A client asked me today about approaches to evaluation, and this got me thinking about how advocates of different approaches get very dogmatic about what works and what doesn’t work.
Kaliym Islam, in Developing and Measuring Training the Six Sigma Way, says “none of the four levels in the Kirkpatrick model capture business feedback or business reaction to the training product”.
Jack Phillips, the Return on Investment guru, argues Kirkpatrick’s four levels are at best inadequate and need ROI as a fifth level.
Paul Kearns, author of Evaluating the ROI from Learning, goes further and describes Kirkpatrick as just “wrong”, but then he draws the same conclusion about ROI as the fifth level – “wrong again”. (See http://www.evidencebasedhr.com/?p=275)

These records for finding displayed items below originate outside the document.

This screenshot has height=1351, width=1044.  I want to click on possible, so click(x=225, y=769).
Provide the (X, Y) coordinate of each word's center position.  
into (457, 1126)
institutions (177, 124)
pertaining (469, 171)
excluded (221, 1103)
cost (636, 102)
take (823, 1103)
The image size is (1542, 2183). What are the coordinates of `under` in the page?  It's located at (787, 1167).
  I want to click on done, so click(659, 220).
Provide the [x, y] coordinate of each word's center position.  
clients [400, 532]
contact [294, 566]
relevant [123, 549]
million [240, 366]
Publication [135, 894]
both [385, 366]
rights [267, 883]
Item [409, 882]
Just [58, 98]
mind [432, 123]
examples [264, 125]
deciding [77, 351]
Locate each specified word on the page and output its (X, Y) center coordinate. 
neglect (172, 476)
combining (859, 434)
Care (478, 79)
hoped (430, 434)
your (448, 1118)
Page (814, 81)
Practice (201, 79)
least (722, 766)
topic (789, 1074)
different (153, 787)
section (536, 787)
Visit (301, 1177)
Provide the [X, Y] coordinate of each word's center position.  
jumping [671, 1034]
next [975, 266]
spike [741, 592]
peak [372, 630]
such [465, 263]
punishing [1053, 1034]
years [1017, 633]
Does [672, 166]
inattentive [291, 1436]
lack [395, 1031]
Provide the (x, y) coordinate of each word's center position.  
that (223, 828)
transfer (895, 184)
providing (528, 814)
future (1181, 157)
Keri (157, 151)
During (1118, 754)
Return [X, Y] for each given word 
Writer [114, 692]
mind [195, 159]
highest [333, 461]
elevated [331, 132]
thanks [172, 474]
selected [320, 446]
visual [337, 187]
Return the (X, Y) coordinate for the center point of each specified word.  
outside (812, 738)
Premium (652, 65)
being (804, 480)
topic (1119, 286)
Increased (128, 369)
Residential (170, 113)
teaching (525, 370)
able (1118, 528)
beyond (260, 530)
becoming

And in The Value of Learning, Valerie Anderson advocates moving away from ROI to ROE, Return on Expectations.
It seems no sooner is a new approach in use than someone is rubbishing it in print. I don’t wish to join this chorus, and I believe each of the commentators attributed above has something important to offer. But do we have to dismiss the Kirkpatrick levels to embrace ROI? Or abandon ROI for ROE? Is it possible Six Sigma has its place in certain contexts but Kirkpatrick still has lessons to offer?
I think we need to recognise that there’s a lot of useful thinking about learning evaluation, and a variety of approaches, even if some of them are contradictory or even mutually exclusive. Organisations need specialist help to consider their options and identify the best way forward for them.